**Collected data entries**
--*--
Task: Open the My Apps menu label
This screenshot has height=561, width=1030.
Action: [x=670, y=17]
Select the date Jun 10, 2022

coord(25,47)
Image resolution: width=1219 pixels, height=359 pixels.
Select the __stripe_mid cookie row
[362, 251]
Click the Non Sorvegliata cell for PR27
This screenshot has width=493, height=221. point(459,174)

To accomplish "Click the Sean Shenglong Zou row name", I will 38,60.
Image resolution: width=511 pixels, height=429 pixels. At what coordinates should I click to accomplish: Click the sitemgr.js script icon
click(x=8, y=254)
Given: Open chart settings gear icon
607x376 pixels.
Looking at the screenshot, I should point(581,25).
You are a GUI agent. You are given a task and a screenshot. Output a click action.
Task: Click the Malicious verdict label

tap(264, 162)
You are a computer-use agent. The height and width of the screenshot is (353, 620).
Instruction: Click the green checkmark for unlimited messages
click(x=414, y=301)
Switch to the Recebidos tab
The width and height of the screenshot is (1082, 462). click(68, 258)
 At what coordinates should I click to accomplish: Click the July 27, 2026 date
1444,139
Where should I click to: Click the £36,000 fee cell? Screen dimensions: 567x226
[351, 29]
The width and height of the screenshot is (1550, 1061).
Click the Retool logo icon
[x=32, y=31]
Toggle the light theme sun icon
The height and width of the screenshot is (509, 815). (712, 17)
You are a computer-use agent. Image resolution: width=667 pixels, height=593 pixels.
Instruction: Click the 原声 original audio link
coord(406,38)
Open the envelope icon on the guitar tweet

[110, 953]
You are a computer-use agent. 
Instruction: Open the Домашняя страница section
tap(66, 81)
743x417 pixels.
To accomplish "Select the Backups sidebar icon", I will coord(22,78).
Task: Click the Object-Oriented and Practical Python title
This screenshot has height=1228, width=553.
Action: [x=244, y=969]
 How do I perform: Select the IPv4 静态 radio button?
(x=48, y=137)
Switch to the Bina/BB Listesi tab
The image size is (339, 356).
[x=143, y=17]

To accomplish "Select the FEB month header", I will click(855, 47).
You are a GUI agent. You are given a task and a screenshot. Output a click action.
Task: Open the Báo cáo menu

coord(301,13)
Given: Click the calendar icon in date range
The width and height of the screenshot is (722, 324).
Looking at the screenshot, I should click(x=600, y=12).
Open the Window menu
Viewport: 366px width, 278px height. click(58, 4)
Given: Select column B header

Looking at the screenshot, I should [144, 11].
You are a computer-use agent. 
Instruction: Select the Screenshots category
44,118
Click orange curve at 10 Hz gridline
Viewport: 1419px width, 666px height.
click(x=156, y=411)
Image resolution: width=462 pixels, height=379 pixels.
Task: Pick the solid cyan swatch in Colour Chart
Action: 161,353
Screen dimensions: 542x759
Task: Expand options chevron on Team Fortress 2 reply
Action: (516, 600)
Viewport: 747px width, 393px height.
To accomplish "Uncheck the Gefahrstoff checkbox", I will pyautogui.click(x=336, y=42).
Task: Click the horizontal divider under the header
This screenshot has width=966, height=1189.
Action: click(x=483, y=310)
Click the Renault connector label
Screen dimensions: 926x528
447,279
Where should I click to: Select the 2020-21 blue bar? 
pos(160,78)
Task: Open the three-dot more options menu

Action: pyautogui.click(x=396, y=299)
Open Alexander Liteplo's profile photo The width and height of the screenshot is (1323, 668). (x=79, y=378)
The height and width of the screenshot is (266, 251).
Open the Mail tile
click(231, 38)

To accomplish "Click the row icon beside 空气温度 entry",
--*--
**EXERCISE OBJECTIVE**
Give the records again, unchanged and complete.

**PROBLEM SOLUTION**
Task: Open the My Apps menu label
This screenshot has height=561, width=1030.
Action: [x=670, y=17]
Select the date Jun 10, 2022

coord(25,47)
Image resolution: width=1219 pixels, height=359 pixels.
Select the __stripe_mid cookie row
[362, 251]
Click the Non Sorvegliata cell for PR27
This screenshot has width=493, height=221. point(459,174)

To accomplish "Click the Sean Shenglong Zou row name", I will 38,60.
Image resolution: width=511 pixels, height=429 pixels. At what coordinates should I click to accomplish: Click the sitemgr.js script icon
click(x=8, y=254)
Given: Open chart settings gear icon
607x376 pixels.
Looking at the screenshot, I should point(581,25).
You are a GUI agent. You are given a task and a screenshot. Output a click action.
Task: Click the Malicious verdict label

tap(264, 162)
You are a computer-use agent. The height and width of the screenshot is (353, 620).
Instruction: Click the green checkmark for unlimited messages
click(x=414, y=301)
Switch to the Recebidos tab
The width and height of the screenshot is (1082, 462). click(68, 258)
 At what coordinates should I click to accomplish: Click the July 27, 2026 date
1444,139
Where should I click to: Click the £36,000 fee cell? Screen dimensions: 567x226
[351, 29]
The width and height of the screenshot is (1550, 1061).
Click the Retool logo icon
[x=32, y=31]
Toggle the light theme sun icon
The height and width of the screenshot is (509, 815). (712, 17)
You are a computer-use agent. Image resolution: width=667 pixels, height=593 pixels.
Instruction: Click the 原声 original audio link
coord(406,38)
Open the envelope icon on the guitar tweet

[110, 953]
You are a computer-use agent. 
Instruction: Open the Домашняя страница section
tap(66, 81)
743x417 pixels.
To accomplish "Select the Backups sidebar icon", I will coord(22,78).
Task: Click the Object-Oriented and Practical Python title
This screenshot has height=1228, width=553.
Action: [x=244, y=969]
 How do I perform: Select the IPv4 静态 radio button?
(x=48, y=137)
Switch to the Bina/BB Listesi tab
The image size is (339, 356).
[x=143, y=17]

To accomplish "Select the FEB month header", I will click(855, 47).
You are a GUI agent. You are given a task and a screenshot. Output a click action.
Task: Open the Báo cáo menu

coord(301,13)
Given: Click the calendar icon in date range
The width and height of the screenshot is (722, 324).
Looking at the screenshot, I should click(x=600, y=12).
Open the Window menu
Viewport: 366px width, 278px height. click(58, 4)
Given: Select column B header

Looking at the screenshot, I should [144, 11].
You are a computer-use agent. 
Instruction: Select the Screenshots category
44,118
Click orange curve at 10 Hz gridline
Viewport: 1419px width, 666px height.
click(x=156, y=411)
Image resolution: width=462 pixels, height=379 pixels.
Task: Pick the solid cyan swatch in Colour Chart
Action: 161,353
Screen dimensions: 542x759
Task: Expand options chevron on Team Fortress 2 reply
Action: (516, 600)
Viewport: 747px width, 393px height.
To accomplish "Uncheck the Gefahrstoff checkbox", I will pyautogui.click(x=336, y=42).
Task: Click the horizontal divider under the header
This screenshot has width=966, height=1189.
Action: click(x=483, y=310)
Click the Renault connector label
Screen dimensions: 926x528
447,279
Where should I click to: Select the 2020-21 blue bar? 
pos(160,78)
Task: Open the three-dot more options menu

Action: pyautogui.click(x=396, y=299)
Open Alexander Liteplo's profile photo The width and height of the screenshot is (1323, 668). (x=79, y=378)
The height and width of the screenshot is (266, 251).
Open the Mail tile
click(231, 38)

To accomplish "Click the row icon beside 空气温度 entry",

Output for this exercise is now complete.